● 지시 사항
아래 줄 가운데 "The height and width of the screenshot is (854, 826)." 문구가 있는 줄부터 "pyautogui.click(x=138, y=71)" 문구가 있는 줄까지를 번호 목록으로 다시 쓰시오. 빈 줄은 제외하시오.

(클릭 대상 데이터)
******
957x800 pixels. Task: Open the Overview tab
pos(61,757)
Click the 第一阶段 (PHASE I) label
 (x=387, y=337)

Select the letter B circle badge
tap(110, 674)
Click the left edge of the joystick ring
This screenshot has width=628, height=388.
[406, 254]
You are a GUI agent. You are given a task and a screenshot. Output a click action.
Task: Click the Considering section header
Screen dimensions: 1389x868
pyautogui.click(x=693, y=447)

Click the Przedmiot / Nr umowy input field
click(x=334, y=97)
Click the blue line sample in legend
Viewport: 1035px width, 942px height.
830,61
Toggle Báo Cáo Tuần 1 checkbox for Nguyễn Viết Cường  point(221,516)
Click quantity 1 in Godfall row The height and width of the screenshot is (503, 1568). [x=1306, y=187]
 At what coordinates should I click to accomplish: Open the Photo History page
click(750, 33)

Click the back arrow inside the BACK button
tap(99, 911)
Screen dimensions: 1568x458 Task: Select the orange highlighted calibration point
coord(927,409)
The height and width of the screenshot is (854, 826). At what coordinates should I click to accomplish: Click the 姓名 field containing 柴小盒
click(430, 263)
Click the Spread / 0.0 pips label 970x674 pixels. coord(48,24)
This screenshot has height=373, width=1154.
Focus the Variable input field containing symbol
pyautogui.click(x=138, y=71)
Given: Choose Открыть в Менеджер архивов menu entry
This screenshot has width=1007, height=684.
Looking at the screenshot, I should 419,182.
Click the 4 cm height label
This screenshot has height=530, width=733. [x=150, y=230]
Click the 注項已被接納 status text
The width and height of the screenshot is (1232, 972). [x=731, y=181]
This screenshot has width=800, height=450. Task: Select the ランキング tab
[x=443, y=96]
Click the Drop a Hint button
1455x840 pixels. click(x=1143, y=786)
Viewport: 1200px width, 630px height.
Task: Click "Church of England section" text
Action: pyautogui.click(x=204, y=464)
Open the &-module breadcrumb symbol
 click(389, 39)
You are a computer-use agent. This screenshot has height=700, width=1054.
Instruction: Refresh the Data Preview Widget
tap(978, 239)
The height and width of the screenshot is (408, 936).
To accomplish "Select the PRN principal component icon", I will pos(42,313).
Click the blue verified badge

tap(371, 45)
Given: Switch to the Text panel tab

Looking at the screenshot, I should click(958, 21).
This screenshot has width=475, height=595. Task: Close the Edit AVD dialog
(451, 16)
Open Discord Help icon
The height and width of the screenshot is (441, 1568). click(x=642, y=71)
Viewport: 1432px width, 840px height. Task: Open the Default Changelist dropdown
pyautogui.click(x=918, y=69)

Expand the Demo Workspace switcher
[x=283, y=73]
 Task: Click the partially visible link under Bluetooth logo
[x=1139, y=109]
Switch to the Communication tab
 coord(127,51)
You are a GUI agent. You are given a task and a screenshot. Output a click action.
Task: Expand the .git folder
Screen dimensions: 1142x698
******
● 정답 풀이
1. The height and width of the screenshot is (854, 826). At what coordinates should I click to accomplish: Click the 姓名 field containing 柴小盒
2. click(430, 263)
3. Click the Spread / 0.0 pips label 970x674 pixels. coord(48,24)
4. This screenshot has height=373, width=1154.
5. Focus the Variable input field containing symbol
6. pyautogui.click(x=138, y=71)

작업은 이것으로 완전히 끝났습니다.